I reckon it was around 3 years ago that my local store lost the last of their staff with electronics knowledge.  Since then, trying to buy components felt like you were inconveniencing them, and recently they’ve moved to having self serve drawers badly stocked and jumbled up.

The staff are typically enthusiastic, and would undoubtedly say they’re “into tech in a big way”, but asking a technical question will be met with “you need to ask X, he’s our tech guy, he’s even built his own computer” or alternatively, the answer “have you Google’d it?”

Maplins in 2014 started advertising their experts as their unique selling point: in 2014 they started a campaign suggesting maplins was the answer “when your tech know-how runs dry”

There is literally no reason to visit the place.  It’s not the experience, it’s not the convenience, it’s not the stock and it’s certainly not the prices.

The UK has a maker industry to be proud of.  The Raspberry Pi is utterly fantastic, British designed and British assembled.  I often want another for a project despite already having a brace of them.  My choice is to either drive to Maplins to find that they’ve got a battered boxed one in stock for £46.99 including a 16GB Micro SD, or order the same on Amazon Prime same day for £31.96 + £8.28 for the card.  I don’t really need the card, but Maplins never carry stock of their advertised £36.99 Pi 3.  The nearest store with stock is a mere 170 miles away, and you can’t order for delivery.

They’ve tried to appeal to the mass market and compete with random electronic tat you’d find in gadget stores, Menkind, Red 5 – or for a lot less on Amazon or ebay.  That doesn’t appeal to their core, and store locations are typically out of town centres so won’t be impulse purchases.

They used to be the go-to place for cables and connectors, but prices are so incredulous that it is cheaper to go to PC world, which is saying something.

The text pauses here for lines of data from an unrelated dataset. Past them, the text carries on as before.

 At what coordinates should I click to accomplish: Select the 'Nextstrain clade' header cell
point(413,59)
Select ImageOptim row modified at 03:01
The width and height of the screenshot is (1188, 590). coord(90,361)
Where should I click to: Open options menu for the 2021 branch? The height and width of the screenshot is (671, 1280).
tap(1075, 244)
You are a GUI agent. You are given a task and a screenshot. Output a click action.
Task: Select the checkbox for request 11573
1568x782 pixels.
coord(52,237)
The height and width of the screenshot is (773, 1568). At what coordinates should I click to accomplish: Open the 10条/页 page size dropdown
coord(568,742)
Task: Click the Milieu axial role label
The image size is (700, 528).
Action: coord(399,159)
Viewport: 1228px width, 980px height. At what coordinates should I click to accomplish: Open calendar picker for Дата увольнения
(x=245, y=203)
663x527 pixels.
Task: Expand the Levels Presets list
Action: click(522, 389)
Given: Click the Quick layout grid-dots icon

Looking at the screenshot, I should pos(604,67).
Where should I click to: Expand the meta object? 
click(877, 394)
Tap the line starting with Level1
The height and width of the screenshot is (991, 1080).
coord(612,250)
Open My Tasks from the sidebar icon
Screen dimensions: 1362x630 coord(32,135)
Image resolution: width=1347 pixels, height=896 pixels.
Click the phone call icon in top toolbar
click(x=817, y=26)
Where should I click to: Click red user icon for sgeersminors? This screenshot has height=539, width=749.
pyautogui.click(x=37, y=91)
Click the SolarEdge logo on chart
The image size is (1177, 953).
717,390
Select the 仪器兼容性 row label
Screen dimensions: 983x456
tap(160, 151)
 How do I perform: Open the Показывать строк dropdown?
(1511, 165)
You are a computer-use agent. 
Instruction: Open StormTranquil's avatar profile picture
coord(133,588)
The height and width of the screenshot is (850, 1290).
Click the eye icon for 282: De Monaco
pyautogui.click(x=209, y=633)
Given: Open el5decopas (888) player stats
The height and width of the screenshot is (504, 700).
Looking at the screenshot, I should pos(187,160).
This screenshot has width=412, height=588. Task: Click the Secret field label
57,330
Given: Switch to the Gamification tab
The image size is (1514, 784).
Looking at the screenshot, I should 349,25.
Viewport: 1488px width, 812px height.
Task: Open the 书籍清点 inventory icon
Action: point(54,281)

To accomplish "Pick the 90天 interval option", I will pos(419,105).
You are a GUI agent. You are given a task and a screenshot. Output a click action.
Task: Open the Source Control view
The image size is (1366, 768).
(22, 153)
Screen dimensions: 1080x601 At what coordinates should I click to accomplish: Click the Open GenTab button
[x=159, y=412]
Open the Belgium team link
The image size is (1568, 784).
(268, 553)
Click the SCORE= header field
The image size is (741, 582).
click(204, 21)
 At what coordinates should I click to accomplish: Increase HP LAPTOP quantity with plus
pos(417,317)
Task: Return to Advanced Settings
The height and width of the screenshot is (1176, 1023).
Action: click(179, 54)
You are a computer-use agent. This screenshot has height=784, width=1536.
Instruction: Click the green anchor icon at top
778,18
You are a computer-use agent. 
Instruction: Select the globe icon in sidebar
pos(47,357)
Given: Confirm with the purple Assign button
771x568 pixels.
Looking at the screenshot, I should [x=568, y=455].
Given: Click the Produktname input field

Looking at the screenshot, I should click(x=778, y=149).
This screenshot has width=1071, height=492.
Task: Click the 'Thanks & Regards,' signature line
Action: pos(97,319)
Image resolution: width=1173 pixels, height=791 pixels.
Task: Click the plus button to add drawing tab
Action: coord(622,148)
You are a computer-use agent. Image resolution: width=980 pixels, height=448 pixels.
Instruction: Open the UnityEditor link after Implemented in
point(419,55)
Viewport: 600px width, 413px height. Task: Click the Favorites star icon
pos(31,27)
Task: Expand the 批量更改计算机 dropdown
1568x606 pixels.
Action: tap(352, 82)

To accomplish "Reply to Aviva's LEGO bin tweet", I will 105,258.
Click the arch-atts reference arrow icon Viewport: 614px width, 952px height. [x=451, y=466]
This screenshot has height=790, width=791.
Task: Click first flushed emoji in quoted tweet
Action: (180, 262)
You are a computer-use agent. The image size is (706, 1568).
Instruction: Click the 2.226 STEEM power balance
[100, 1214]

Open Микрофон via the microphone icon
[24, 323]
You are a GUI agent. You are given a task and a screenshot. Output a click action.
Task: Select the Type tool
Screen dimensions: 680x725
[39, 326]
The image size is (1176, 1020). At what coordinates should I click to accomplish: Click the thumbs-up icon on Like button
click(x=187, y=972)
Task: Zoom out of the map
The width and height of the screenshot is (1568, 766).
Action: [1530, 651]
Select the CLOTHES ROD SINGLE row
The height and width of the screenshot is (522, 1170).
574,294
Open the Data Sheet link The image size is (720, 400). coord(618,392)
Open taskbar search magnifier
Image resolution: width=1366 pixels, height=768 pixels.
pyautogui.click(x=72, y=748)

They’ve dabbled with smart home, but staff appear to not have been trained beyond a demo script, so the value add of being able to speak to an expert and leave knowing how  you’ll set something up is

Their market position was to be the experts who could advise you on consumer technology.  They based their USP and advertising on their expertise: https://www.marketingweek.com/2014/05/02/maplin-launches-first-tv-campaign-to-promote-its-tech-expertise/ , but then failed to retain the people who could deliver this promise.  This could have worked, and would have differentiated from PC World, Amazon, ebay, and the online experience.  They were going after the mass market of consumers who didn’t know technology.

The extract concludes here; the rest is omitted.